J. Alexander Kueng's attempt to buy Oreos at a Cub Foods went about as badly as you might expect.

J. Alexander Kueng's attempt to buy Oreos at a Cub Foods went about as badly as you might expect. Twitter

On Friday night, J. Alexander Kueng became the second former cop involved in George Floyd's death to be relased on bail

Kueng, 26, had been held in lieu of $750,000, and locked up for several weeks since charges were filed against him and two other ex-officers for assisting Derek Chauvin in killing Floyd.

Kueng decided to use his newly regained freedom to make a trip to a grocery store in Plymouth, where he lives.

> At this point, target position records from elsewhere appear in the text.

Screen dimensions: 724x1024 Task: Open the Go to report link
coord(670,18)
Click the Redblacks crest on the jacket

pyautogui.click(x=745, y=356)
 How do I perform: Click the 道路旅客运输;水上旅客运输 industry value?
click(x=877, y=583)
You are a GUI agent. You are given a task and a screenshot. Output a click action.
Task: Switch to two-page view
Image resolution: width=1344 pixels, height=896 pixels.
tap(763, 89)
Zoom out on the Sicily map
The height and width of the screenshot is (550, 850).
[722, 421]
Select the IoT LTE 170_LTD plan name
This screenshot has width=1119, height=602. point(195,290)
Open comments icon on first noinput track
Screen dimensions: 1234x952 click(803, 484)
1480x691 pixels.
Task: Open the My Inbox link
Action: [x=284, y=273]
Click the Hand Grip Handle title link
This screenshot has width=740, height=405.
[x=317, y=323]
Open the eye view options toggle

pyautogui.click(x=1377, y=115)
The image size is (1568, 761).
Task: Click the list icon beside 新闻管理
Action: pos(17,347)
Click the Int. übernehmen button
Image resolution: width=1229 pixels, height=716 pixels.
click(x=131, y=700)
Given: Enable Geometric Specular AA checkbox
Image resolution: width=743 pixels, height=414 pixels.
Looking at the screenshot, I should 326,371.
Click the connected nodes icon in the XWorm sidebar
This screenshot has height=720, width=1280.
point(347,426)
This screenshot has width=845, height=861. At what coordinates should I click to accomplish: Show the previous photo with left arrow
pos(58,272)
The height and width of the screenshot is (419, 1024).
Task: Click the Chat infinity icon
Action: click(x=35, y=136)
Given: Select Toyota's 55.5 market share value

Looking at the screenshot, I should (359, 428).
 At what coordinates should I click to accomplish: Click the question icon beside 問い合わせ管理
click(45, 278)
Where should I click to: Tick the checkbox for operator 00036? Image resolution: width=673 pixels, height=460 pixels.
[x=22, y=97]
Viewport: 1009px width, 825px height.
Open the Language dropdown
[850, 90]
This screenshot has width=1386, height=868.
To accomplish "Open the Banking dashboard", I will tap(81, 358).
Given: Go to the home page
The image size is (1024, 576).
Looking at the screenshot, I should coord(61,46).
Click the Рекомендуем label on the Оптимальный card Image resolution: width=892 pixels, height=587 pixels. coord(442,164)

It went badly.

In a video posted to Twitter just after midnight Sunday, Kueng is seen making his way toward the checkout when he stops to engage with the woman filming him, who asks his name.

"Oh, yeah, that's me," Kueng says.

The woman asks how Kueng can be "comfortably shopping in Cub Foods, as if you didn't do anything."

Kueng shakes his head and says, "I wouldn't call it 'comfortably,' I would just say getting necessities. Or helping." 

(He appears to be holding Oreos, milk, and a can of whipped cream.) 

"I don't think you should have that right," the woman says. "I don't even think you should be out on bail."

"I can understand that," Kueng says. "I'm sorry you feel that way."

Kueng tries moving on and paying for his items, but she's far from done with him.

"We don't want you to get your stuff. We want you to be locked up." 

Kueng eventually stops responding, but the woman isn't finished. She asks if he wants to apologize, tells another person who he is, and says: "You're not going to be able to live comfortably in Minnesota, or anywhere," adding that he's lucky people don't know his address.

She also tells him the video is "going to be on the internet." It's been viewed more than three million times on Twitter alone.

Kueng was working his third shift as an MPD officer when he and Thomas Lane, another rookie, responded to a call alleging Floyd had tried using a counterfeit $20 bill. Kueng and Lane helped hold Floyd down as Derek Chauvin suffocated him in full view of a gathered crowd of witnesses. 

Kueng's charge of aiding and abetting second-degree murder is punishable by a maximum of 40 years, while aiding and abetting second-degree manslaughter carries a maximum of 10 years and/or a $20,000 fine.